Segment Open

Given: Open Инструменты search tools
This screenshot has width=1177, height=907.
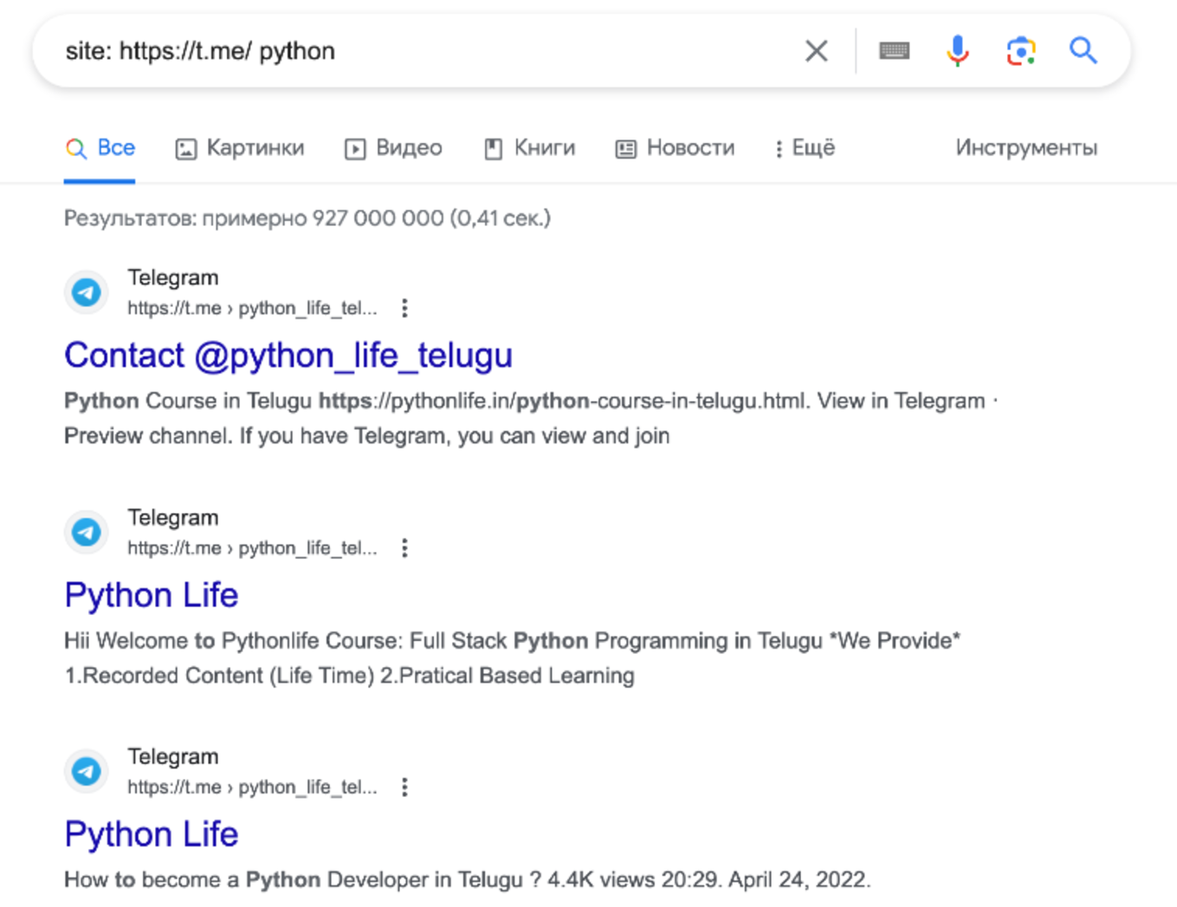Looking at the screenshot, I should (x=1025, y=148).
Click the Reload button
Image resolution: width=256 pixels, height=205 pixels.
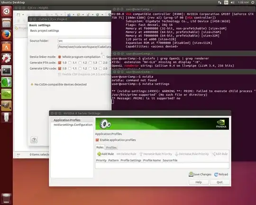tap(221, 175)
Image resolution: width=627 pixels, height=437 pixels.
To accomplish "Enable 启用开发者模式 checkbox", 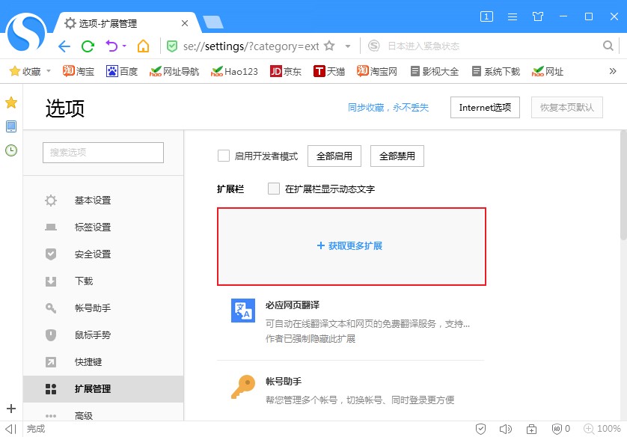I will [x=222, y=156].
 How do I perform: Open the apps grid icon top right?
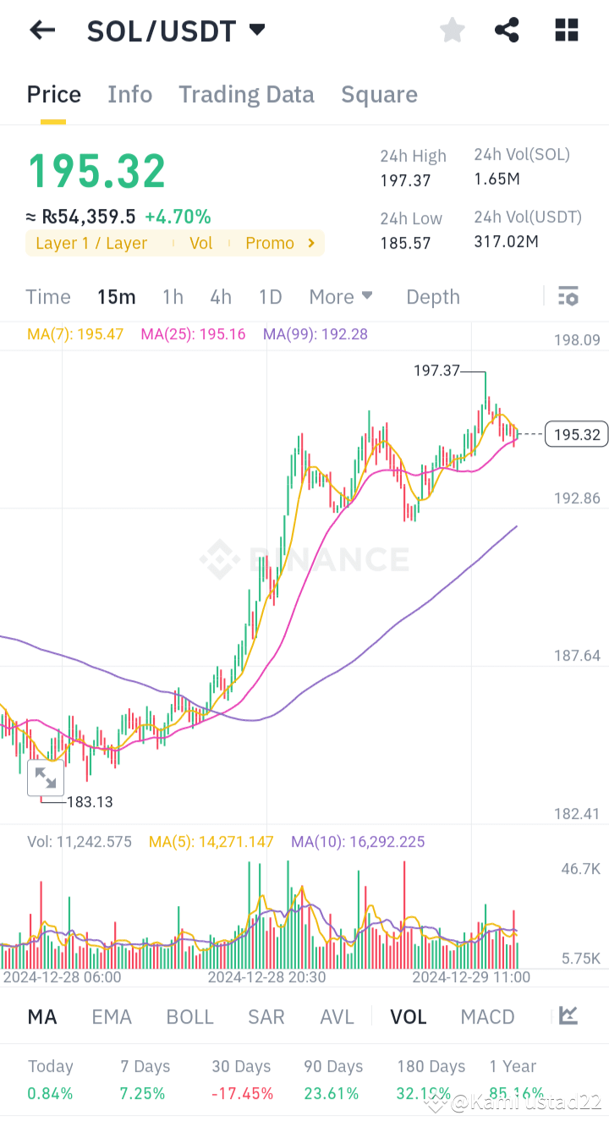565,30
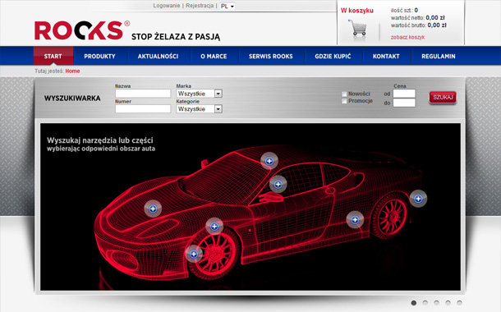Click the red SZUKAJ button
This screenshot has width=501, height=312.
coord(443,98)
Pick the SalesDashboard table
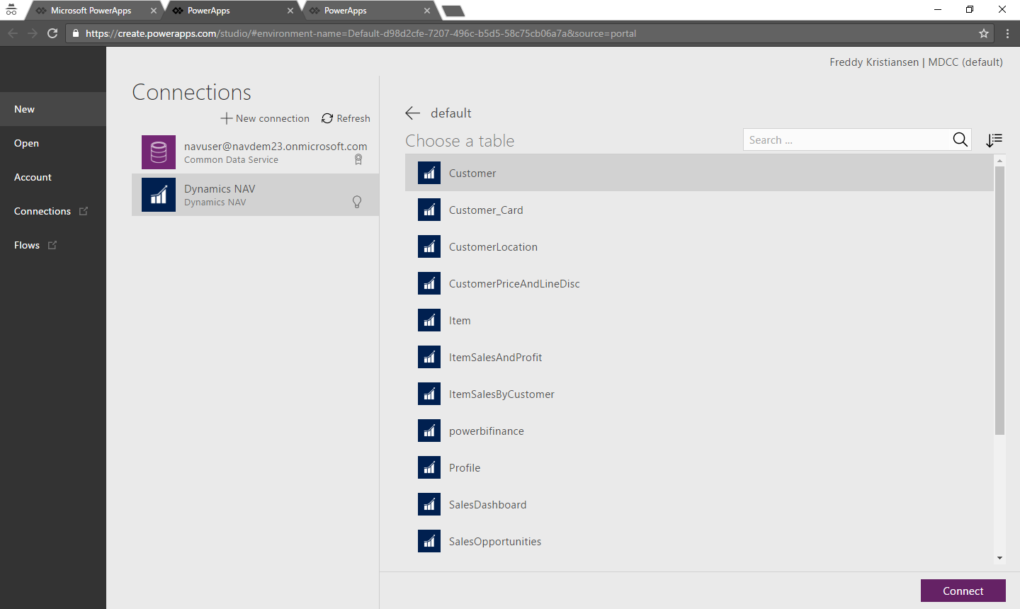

Segment Closed

WHAT YOU NEED TO DO » Everything from the line above that contains "This screenshot has width=1177, height=907." down to the line that contains "Image resolution: width=627" must be reproduced exactly, both ends included. Omit the pictures.

TASK OUTPUT »
This screenshot has width=1177, height=907.
Looking at the screenshot, I should (x=1025, y=148).
Click the Reload button
Image resolution: width=256 pixels, height=205 pixels.
tap(221, 175)
Image resolution: width=627 pixels, height=437 pixels.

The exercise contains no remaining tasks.